Comment by autoexec
1 hour ago
> However, the company is so big that there’s so many different products all shipping at the same time it can be hard to correlate it to your release
This kind of thing would be more understandable for a company without hundreds of billions of dollars, and for one that hasn't centralized so much of the internet. If a company has grown too large and complex to be well managed and effective and it's starting to look like a liability for large numbers of people there are obvious solutions for that.
What "hundreds of billions of dollars"? Cloudflare's annual revenue is around $2 billion, and they are not yet profitable.
Genuinely curious, how to actually implement detection systems for a large scale global infra which that works with < 1 minute SLO ? Given cost is no constraint.
Right now I'd say maybe don't push changes to your entire global infra all at once and certainty not without testing your change first to make sure it doesn't break anything, but it's really not about a specific failure/fix as much as it is about a single company getting too big to do the job well or just plain doing more than it should in the first place.

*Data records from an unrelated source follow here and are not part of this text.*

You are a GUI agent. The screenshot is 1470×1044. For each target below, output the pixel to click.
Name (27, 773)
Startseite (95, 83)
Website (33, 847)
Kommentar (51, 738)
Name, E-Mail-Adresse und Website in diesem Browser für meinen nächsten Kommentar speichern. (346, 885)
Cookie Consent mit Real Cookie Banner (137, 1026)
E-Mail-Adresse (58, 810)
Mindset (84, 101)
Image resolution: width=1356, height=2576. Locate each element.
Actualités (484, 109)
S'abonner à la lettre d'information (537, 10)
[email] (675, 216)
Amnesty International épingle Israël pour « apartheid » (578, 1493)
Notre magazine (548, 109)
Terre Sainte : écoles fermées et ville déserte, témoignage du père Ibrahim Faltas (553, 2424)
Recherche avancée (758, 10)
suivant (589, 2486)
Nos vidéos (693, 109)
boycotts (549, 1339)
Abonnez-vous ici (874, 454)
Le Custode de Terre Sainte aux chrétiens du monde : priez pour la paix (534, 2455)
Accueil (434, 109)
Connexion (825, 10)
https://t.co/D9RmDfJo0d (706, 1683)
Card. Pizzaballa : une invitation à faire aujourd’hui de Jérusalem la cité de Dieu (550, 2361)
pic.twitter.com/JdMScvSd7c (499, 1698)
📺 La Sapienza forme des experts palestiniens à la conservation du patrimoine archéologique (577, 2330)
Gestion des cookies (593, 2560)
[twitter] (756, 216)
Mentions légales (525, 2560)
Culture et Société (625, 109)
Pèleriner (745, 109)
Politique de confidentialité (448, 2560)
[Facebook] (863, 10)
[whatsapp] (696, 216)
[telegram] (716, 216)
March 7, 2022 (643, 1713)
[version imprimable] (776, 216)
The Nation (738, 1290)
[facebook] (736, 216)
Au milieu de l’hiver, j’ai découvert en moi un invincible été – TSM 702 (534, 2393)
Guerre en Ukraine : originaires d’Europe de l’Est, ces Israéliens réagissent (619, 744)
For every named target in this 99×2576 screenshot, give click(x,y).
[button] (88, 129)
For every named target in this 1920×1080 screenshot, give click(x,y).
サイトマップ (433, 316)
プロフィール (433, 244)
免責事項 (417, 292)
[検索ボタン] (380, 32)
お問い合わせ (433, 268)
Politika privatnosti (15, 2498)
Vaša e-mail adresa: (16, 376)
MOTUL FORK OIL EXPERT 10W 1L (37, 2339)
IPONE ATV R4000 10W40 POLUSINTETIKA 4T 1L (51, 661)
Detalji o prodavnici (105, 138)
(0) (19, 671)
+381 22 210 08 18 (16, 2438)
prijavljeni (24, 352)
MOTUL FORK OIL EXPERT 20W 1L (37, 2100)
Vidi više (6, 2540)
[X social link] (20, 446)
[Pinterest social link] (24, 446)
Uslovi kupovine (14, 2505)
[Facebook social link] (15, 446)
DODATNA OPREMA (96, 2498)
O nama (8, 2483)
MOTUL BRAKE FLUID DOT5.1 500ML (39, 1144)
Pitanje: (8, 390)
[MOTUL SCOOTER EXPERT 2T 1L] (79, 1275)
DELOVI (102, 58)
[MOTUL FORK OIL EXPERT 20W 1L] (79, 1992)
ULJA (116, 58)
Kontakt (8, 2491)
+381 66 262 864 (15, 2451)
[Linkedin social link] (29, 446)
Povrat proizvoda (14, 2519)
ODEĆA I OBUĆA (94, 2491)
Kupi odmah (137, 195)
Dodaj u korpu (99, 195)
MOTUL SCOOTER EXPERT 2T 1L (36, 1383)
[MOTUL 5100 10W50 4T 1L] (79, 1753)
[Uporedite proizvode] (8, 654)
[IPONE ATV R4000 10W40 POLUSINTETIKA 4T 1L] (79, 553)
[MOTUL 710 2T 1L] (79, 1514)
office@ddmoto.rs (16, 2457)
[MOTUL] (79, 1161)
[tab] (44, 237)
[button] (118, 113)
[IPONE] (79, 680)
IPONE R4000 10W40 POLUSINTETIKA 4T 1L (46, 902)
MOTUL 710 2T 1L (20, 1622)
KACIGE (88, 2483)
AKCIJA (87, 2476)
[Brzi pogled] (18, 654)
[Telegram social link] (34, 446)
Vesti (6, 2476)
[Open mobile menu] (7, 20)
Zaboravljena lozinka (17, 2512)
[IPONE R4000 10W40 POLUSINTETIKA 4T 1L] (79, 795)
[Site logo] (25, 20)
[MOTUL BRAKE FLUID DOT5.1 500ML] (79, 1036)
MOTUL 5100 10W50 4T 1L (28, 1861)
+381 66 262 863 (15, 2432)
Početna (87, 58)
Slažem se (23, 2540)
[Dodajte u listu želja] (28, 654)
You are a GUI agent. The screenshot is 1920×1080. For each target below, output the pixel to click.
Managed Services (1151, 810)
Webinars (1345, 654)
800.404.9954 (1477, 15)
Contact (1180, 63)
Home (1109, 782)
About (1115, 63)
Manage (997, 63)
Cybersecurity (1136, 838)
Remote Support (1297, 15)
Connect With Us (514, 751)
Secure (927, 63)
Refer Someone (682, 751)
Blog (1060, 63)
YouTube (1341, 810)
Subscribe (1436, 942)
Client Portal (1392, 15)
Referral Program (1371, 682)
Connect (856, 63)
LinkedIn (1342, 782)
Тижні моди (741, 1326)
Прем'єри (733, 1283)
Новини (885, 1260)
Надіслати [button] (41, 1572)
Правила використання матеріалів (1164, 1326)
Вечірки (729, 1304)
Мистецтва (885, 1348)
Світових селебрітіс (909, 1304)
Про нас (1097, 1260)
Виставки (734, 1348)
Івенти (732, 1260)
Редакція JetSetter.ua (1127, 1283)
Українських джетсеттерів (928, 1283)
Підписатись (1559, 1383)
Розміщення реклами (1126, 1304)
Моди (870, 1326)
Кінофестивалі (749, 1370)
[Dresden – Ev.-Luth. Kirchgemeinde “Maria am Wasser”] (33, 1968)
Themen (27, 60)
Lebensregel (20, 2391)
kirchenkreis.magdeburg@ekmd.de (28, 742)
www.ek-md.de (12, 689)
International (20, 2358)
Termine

Honestly we shouldn't have created a system where any single company's failure is able to impact such a huge percentage of the network. The internet was designed for resilience and we abandoned that ideal to put our trust in a single company that maybe isn't up for the job. Maybe no one company ever could do it well enough, but I suspect that no single company should carry that responsibility in the first place.
Can you name a major cloud provider that doesn’t have major outages?
If this were purely a money problem it would have been solved ages ago. It’s a difficult problem to solve. Also, they’re the youngest of the major cloud providers and have a fraction of the resources that Google, Amazon, and Microsoft have.
> Can you name a major cloud provider that doesn’t have major outages?
That fact that no major cloud provider is actually good is not an argument that cloudflare isn't bad, or even that they couldn't/shouldn't do better than they are. They have fewer resources than Google or Microsoft but they're also in a unique position that makes us differently vulnerable when they fuck up. It's not all their fault, since it was a mistake to centralize the internet to the extent that we have in the first place, but now that they are responsible for so much they have to expect that people will be upset when they fail.